I also see errors in the logs in https://us-east-2.console.aws.amazon.com/cloudwatch/home?region=us-east-2#logsV2:log-groups/log-group/$252Faws$252Fsagemaker$252FEndpoints$252Fresults-train-pool-segmentation-v0-1-0-dev/log-events/AllTraffic$252F44267aee8024d8ef1612febe258e9378-08a54f8ef3504be4b8e6e736d1e78a67.

I will take a look tomorrow. I tested it with a different instance type and I assume that the current serverless configuration is too small

tapadipti commented 10 months ago

@daavoo Looks like this PR is close to getting merged. Since this uses one of our official demo repos, we could use this in the blog post instead of the demo-fashion-mnist that I have currently used. wdyt? I can try to replace the example snippets in the blog post to use your snippets. And you might wanna rewrite some of the text.

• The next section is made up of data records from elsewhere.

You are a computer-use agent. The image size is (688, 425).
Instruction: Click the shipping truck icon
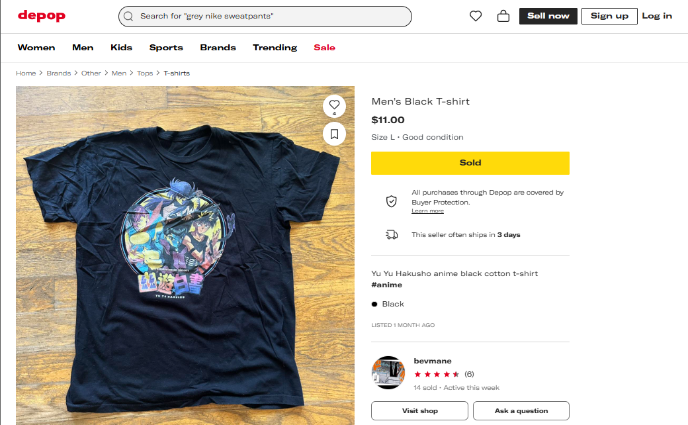[392, 235]
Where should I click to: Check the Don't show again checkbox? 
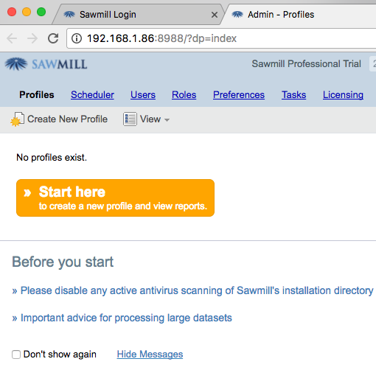click(x=16, y=355)
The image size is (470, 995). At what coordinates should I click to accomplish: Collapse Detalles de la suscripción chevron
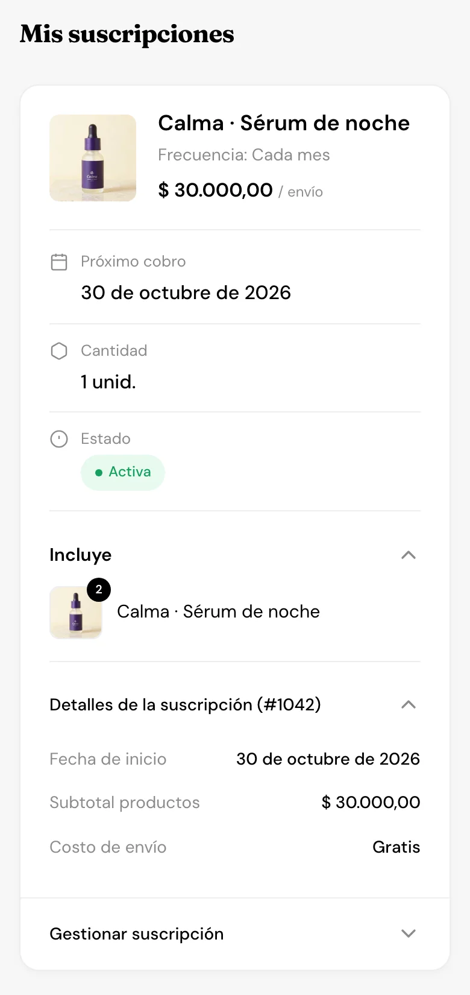tap(409, 704)
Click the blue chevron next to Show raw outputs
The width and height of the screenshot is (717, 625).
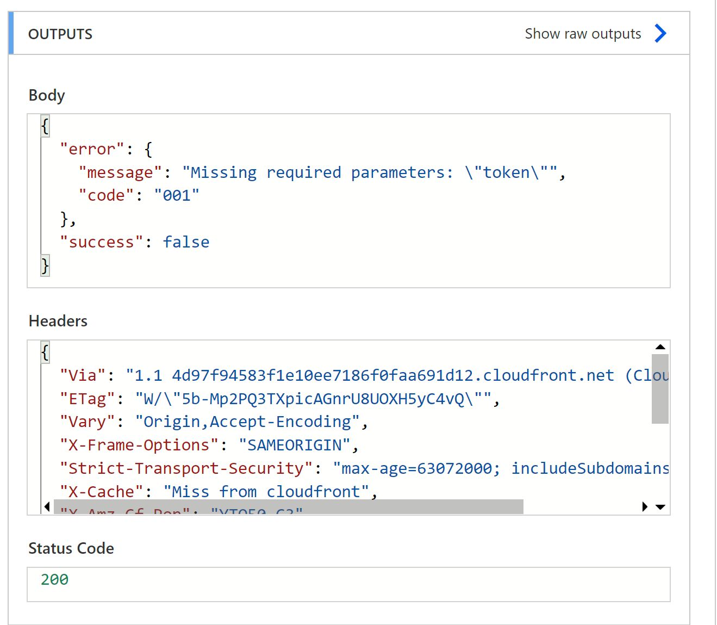pyautogui.click(x=660, y=34)
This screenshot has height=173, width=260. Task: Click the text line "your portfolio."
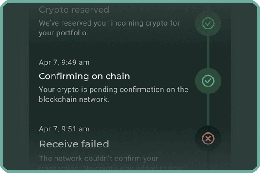(x=63, y=32)
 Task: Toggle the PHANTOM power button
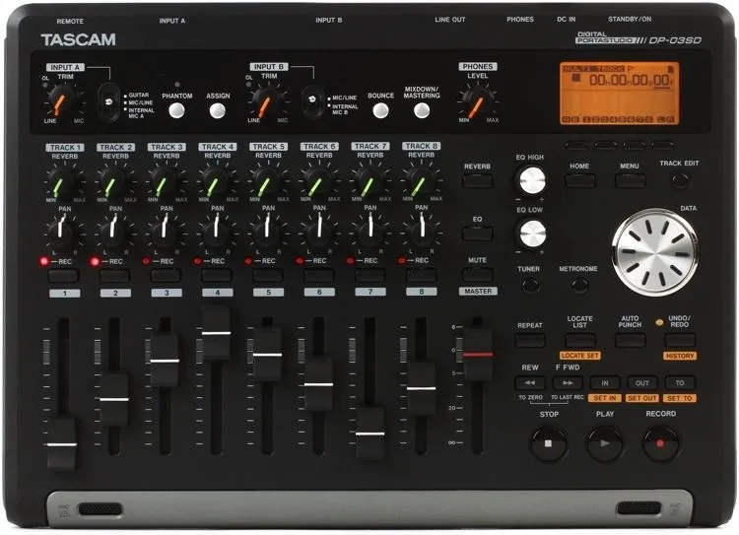pos(176,110)
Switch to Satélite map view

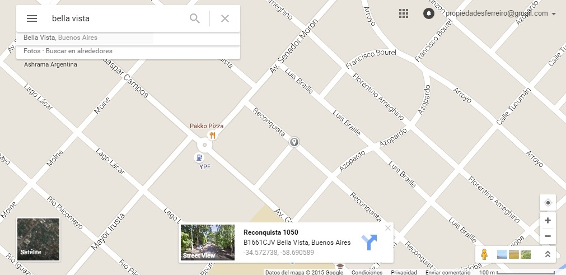click(38, 239)
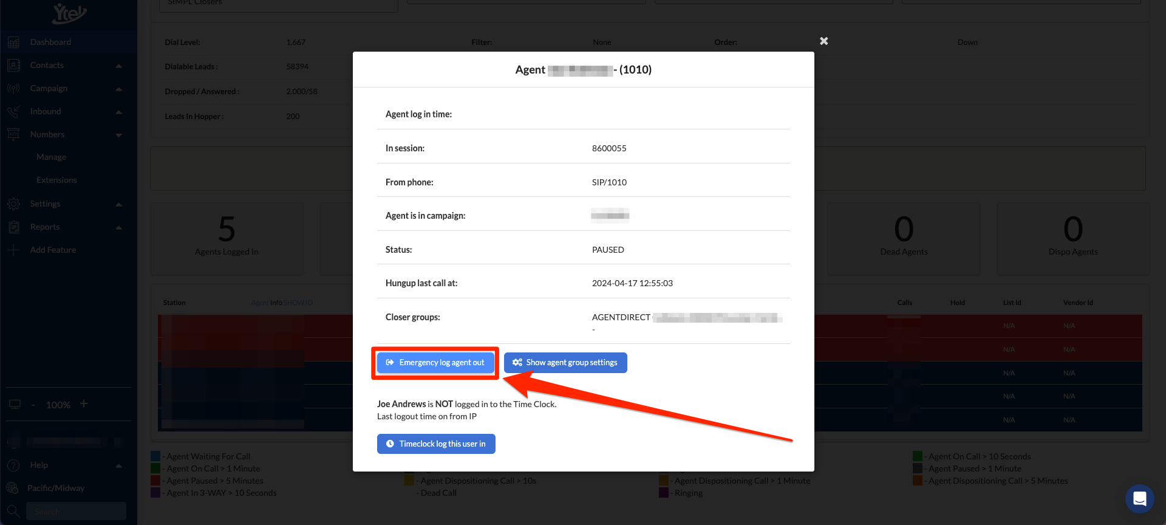Expand the Contacts menu arrow
The width and height of the screenshot is (1166, 525).
(119, 66)
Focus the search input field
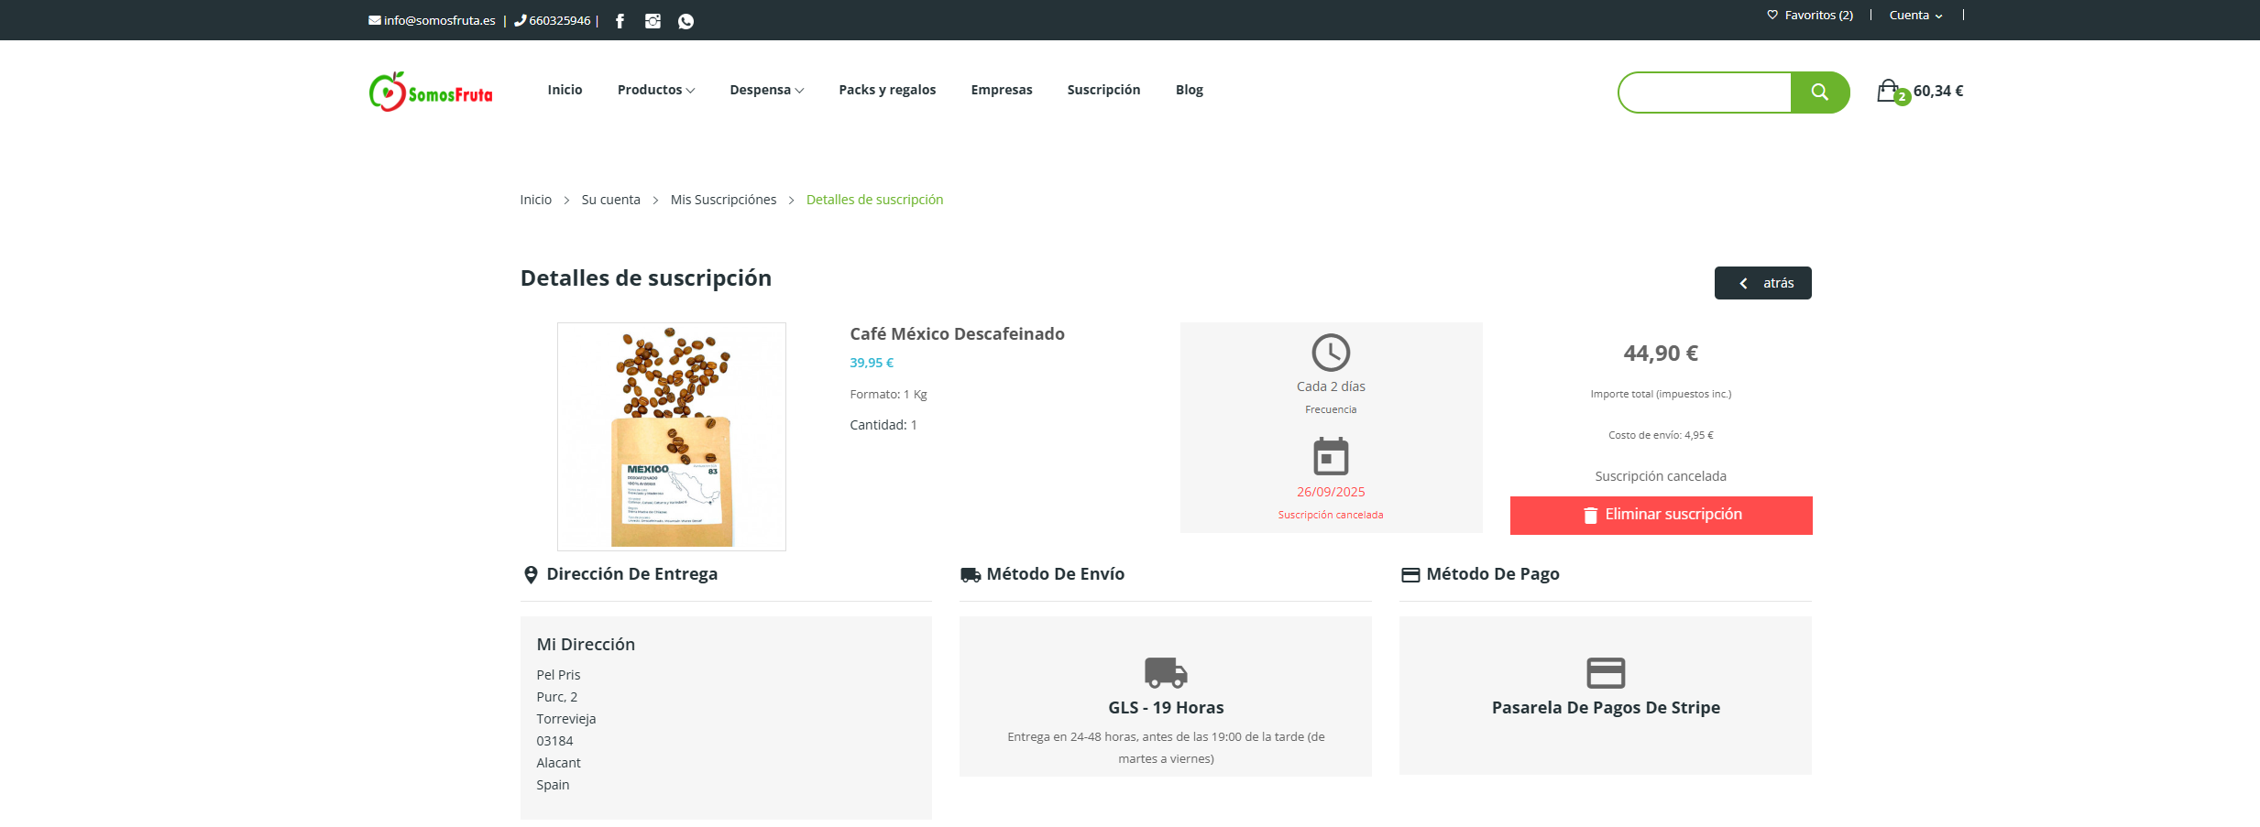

We'll not have a web UI, but that should be ok.

daavoo commented 10 months ago

Since this uses one of our official demo repos, we could use this in the blog post instead of the demo-fashion-mnist that I have currently used. wdyt?

Makes sense to me. I would perhaps also use the opportunity to cut the scope of the post a little by dropping DVC details in favor of pointers to the dvc get-started pages

tapadipti commented 10 months ago

Since this uses one of our official demo repos, we could use this in the blog post instead of the demo-fashion-mnist that I have currently used. wdyt?

Makes sense to me. I would perhaps also use the opportunity to cut the scope of the post a little by dropping DVC details in favor of pointers to the dvc get-started pages

Ok. I'll share an updated version of the blog post tomorrow. @shcheklein FYI since we were discussing this today morning.

daavoo commented 10 months ago

Merging as the endpoint is now working. Don't hesitate to open followups

dberenbaum commented 10 months ago

Agree with @tapadipti that it makes sense to have one endpoint per stage or per version. Otherwise, I think we kind of miss the point of the registry (you can deploy every update to a new endpoint without it). IMO one endpoint per stage makes the most sense to drive home the value of that field, and I think we should focus on this being a self-contained deployment (you can do deployment without needing a separate engineering team to pick up the new model endpoint).